Ethan and Joel Coen's latest, True Grit, isn't another edgy, idiosyncratic drama from the film-making brothers, but an adaptation of the 1968 novel and update of the 1969 movie starring John Wayne. In Wayne's Oscar-winning role of Rooster Cogburn is Jeff Bridges, who is approaching his own legendary status. Hailee Steinfeld is equally important to the film, as the movie's heroine, 14-year-old Mattie Ross.

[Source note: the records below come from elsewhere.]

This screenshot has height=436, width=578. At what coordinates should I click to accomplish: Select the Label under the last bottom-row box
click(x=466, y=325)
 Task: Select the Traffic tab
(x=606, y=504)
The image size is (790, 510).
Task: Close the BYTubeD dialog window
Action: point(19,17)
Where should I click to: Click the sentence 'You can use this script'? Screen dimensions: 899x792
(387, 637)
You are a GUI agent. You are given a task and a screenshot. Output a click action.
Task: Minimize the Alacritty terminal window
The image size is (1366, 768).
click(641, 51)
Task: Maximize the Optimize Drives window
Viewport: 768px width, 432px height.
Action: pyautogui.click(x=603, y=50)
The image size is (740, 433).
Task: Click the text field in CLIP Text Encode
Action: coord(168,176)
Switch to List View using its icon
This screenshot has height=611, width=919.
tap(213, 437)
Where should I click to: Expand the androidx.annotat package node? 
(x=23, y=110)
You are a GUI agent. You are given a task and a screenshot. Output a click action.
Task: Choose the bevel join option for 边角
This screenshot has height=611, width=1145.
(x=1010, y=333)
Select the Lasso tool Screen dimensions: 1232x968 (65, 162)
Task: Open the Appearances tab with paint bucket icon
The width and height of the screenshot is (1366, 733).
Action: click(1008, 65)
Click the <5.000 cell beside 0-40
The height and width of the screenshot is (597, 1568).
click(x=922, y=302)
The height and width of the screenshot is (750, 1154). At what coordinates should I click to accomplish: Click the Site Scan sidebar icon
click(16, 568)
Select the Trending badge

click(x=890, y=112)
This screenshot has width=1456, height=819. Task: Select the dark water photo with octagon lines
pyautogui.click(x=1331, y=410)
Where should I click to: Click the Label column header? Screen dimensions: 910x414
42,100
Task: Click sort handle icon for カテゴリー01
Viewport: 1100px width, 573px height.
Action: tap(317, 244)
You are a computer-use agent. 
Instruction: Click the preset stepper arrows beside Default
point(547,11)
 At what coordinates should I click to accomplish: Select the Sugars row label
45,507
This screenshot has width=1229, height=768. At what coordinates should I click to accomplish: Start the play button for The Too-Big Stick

Mattie is on a quest to avenge her father's death at the hands of the cowardly Tom Chaney (Josh Brolin), and she leaves her family to find a marshal worthy of her hunt. She finds what she's looking for in Cogburn, despite the fact that he's a grizzled, whiskey-soaked curmudgeon. Also in the picture is Texas Ranger LaBoeuf, played to ostentatious perfection by Matt Damon. LaBoeuf is an opponent to Mattie at first — he's also pursuing Chaney, but on a different charge. Cogburn and LaBoeuf team up to find Chaney together, conspiring to leave Mattie behind, sure that a "little girl" will only handicap them.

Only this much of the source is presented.